_What to produce_
Reproduce the following entries verbatim, line for line, with nothing added or left out.

_Supplied entries_
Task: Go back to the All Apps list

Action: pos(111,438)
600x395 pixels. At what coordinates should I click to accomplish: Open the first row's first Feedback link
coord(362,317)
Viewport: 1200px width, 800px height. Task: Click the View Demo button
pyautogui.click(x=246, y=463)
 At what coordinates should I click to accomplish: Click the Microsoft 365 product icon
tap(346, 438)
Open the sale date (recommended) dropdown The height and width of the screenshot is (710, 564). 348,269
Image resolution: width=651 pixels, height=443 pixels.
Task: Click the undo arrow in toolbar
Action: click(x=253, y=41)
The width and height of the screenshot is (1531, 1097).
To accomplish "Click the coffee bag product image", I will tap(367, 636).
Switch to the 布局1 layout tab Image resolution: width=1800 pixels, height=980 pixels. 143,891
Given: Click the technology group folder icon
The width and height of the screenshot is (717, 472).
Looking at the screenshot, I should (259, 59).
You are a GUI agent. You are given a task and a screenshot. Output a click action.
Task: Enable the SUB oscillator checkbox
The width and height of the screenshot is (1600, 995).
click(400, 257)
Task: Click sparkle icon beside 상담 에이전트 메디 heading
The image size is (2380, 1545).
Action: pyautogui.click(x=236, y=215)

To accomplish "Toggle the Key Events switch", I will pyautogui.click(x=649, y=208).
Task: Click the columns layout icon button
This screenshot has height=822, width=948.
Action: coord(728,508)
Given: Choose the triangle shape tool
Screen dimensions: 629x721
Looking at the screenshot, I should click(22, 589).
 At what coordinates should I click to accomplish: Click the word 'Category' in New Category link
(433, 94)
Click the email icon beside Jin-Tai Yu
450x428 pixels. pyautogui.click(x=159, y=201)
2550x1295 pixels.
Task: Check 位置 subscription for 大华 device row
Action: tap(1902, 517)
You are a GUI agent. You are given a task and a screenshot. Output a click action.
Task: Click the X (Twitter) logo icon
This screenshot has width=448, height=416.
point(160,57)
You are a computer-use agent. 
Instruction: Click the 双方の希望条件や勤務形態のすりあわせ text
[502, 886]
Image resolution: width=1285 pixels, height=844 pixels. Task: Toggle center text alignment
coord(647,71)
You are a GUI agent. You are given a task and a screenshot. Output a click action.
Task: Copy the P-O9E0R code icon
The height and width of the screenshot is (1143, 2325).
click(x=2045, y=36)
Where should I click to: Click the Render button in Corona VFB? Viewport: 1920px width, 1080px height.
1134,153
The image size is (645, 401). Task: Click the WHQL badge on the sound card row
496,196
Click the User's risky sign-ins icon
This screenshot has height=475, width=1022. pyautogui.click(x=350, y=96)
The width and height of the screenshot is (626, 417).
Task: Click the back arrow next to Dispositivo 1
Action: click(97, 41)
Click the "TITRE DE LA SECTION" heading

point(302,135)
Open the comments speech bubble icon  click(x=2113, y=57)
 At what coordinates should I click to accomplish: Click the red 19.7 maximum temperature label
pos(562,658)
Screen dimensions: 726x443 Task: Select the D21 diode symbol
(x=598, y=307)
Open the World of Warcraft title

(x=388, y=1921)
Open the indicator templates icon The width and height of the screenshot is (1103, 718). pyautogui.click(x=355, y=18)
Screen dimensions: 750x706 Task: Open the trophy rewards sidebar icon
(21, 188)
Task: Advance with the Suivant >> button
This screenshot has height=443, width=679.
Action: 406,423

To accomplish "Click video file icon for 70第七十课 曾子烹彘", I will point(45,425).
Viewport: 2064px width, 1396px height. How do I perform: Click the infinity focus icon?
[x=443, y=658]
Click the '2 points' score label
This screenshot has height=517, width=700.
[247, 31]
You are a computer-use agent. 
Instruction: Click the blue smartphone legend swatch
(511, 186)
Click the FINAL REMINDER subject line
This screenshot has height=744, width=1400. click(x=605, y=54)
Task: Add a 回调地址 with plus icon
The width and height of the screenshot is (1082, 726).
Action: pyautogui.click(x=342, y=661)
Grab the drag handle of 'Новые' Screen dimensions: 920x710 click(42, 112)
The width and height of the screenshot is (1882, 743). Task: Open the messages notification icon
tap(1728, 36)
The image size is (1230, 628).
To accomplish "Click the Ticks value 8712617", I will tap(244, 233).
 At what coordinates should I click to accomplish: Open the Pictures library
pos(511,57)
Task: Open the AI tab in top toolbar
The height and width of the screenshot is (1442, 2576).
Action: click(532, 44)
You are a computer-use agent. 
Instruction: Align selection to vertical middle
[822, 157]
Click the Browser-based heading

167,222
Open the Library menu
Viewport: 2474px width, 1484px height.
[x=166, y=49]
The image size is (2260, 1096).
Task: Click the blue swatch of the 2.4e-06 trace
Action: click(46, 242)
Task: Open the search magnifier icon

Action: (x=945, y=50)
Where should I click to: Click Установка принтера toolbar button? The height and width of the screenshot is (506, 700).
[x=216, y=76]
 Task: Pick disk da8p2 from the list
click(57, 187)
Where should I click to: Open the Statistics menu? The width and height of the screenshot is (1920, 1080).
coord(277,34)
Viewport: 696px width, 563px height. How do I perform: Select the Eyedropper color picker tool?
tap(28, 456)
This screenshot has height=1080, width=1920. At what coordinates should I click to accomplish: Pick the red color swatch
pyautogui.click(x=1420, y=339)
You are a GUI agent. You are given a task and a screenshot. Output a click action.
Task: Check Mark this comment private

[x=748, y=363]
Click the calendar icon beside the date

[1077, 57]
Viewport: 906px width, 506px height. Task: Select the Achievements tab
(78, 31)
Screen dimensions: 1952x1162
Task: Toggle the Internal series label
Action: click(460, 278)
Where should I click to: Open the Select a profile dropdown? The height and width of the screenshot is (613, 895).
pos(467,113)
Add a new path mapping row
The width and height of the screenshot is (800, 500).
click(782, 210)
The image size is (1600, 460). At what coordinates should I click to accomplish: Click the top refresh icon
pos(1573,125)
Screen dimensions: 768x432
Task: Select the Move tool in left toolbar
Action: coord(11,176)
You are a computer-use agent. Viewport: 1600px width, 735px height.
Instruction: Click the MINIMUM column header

_Solution for this problem_
Task: Go back to the All Apps list

Action: pos(111,438)
600x395 pixels. At what coordinates should I click to accomplish: Open the first row's first Feedback link
coord(362,317)
Viewport: 1200px width, 800px height. Task: Click the View Demo button
pyautogui.click(x=246, y=463)
 At what coordinates should I click to accomplish: Click the Microsoft 365 product icon
tap(346, 438)
Open the sale date (recommended) dropdown The height and width of the screenshot is (710, 564). 348,269
Image resolution: width=651 pixels, height=443 pixels.
Task: Click the undo arrow in toolbar
Action: click(x=253, y=41)
The width and height of the screenshot is (1531, 1097).
To accomplish "Click the coffee bag product image", I will tap(367, 636).
Switch to the 布局1 layout tab Image resolution: width=1800 pixels, height=980 pixels. 143,891
Given: Click the technology group folder icon
The width and height of the screenshot is (717, 472).
Looking at the screenshot, I should (259, 59).
You are a GUI agent. You are given a task and a screenshot. Output a click action.
Task: Enable the SUB oscillator checkbox
The width and height of the screenshot is (1600, 995).
click(400, 257)
Task: Click sparkle icon beside 상담 에이전트 메디 heading
The image size is (2380, 1545).
Action: pyautogui.click(x=236, y=215)

To accomplish "Toggle the Key Events switch", I will pyautogui.click(x=649, y=208).
Task: Click the columns layout icon button
This screenshot has height=822, width=948.
Action: coord(728,508)
Given: Choose the triangle shape tool
Screen dimensions: 629x721
Looking at the screenshot, I should click(22, 589).
 At what coordinates should I click to accomplish: Click the word 'Category' in New Category link
(433, 94)
Click the email icon beside Jin-Tai Yu
450x428 pixels. pyautogui.click(x=159, y=201)
2550x1295 pixels.
Task: Check 位置 subscription for 大华 device row
Action: tap(1902, 517)
You are a GUI agent. You are given a task and a screenshot. Output a click action.
Task: Click the X (Twitter) logo icon
This screenshot has width=448, height=416.
point(160,57)
You are a computer-use agent. 
Instruction: Click the 双方の希望条件や勤務形態のすりあわせ text
[502, 886]
Image resolution: width=1285 pixels, height=844 pixels. Task: Toggle center text alignment
coord(647,71)
You are a GUI agent. You are given a task and a screenshot. Output a click action.
Task: Copy the P-O9E0R code icon
The height and width of the screenshot is (1143, 2325).
click(x=2045, y=36)
Where should I click to: Click the Render button in Corona VFB? Viewport: 1920px width, 1080px height.
1134,153
The image size is (645, 401). Task: Click the WHQL badge on the sound card row
496,196
Click the User's risky sign-ins icon
This screenshot has height=475, width=1022. pyautogui.click(x=350, y=96)
The width and height of the screenshot is (626, 417).
Task: Click the back arrow next to Dispositivo 1
Action: click(97, 41)
Click the "TITRE DE LA SECTION" heading

point(302,135)
Open the comments speech bubble icon  click(x=2113, y=57)
 At what coordinates should I click to accomplish: Click the red 19.7 maximum temperature label
pos(562,658)
Screen dimensions: 726x443 Task: Select the D21 diode symbol
(x=598, y=307)
Open the World of Warcraft title

(x=388, y=1921)
Open the indicator templates icon The width and height of the screenshot is (1103, 718). pyautogui.click(x=355, y=18)
Screen dimensions: 750x706 Task: Open the trophy rewards sidebar icon
(21, 188)
Task: Advance with the Suivant >> button
This screenshot has height=443, width=679.
Action: 406,423

To accomplish "Click video file icon for 70第七十课 曾子烹彘", I will point(45,425).
Viewport: 2064px width, 1396px height. How do I perform: Click the infinity focus icon?
[x=443, y=658]
Click the '2 points' score label
This screenshot has height=517, width=700.
[247, 31]
You are a computer-use agent. 
Instruction: Click the blue smartphone legend swatch
(511, 186)
Click the FINAL REMINDER subject line
This screenshot has height=744, width=1400. click(x=605, y=54)
Task: Add a 回调地址 with plus icon
The width and height of the screenshot is (1082, 726).
Action: pyautogui.click(x=342, y=661)
Grab the drag handle of 'Новые' Screen dimensions: 920x710 click(42, 112)
The width and height of the screenshot is (1882, 743). Task: Open the messages notification icon
tap(1728, 36)
The image size is (1230, 628).
To accomplish "Click the Ticks value 8712617", I will tap(244, 233).
 At what coordinates should I click to accomplish: Open the Pictures library
pos(511,57)
Task: Open the AI tab in top toolbar
The height and width of the screenshot is (1442, 2576).
Action: click(532, 44)
You are a computer-use agent. 
Instruction: Align selection to vertical middle
[822, 157]
Click the Browser-based heading

167,222
Open the Library menu
Viewport: 2474px width, 1484px height.
[x=166, y=49]
The image size is (2260, 1096).
Task: Click the blue swatch of the 2.4e-06 trace
Action: click(46, 242)
Task: Open the search magnifier icon

Action: (x=945, y=50)
Where should I click to: Click Установка принтера toolbar button? The height and width of the screenshot is (506, 700).
[x=216, y=76]
 Task: Pick disk da8p2 from the list
click(57, 187)
Where should I click to: Open the Statistics menu? The width and height of the screenshot is (1920, 1080).
coord(277,34)
Viewport: 696px width, 563px height. How do I perform: Select the Eyedropper color picker tool?
tap(28, 456)
This screenshot has height=1080, width=1920. At what coordinates should I click to accomplish: Pick the red color swatch
pyautogui.click(x=1420, y=339)
You are a GUI agent. You are given a task and a screenshot. Output a click action.
Task: Check Mark this comment private

[x=748, y=363]
Click the calendar icon beside the date

[1077, 57]
Viewport: 906px width, 506px height. Task: Select the Achievements tab
(78, 31)
Screen dimensions: 1952x1162
Task: Toggle the Internal series label
Action: click(460, 278)
Where should I click to: Open the Select a profile dropdown? The height and width of the screenshot is (613, 895).
pos(467,113)
Add a new path mapping row
The width and height of the screenshot is (800, 500).
click(782, 210)
The image size is (1600, 460). At what coordinates should I click to accomplish: Click the top refresh icon
pos(1573,125)
Screen dimensions: 768x432
Task: Select the Move tool in left toolbar
Action: coord(11,176)
You are a computer-use agent. Viewport: 1600px width, 735px height.
Instruction: Click the MINIMUM column header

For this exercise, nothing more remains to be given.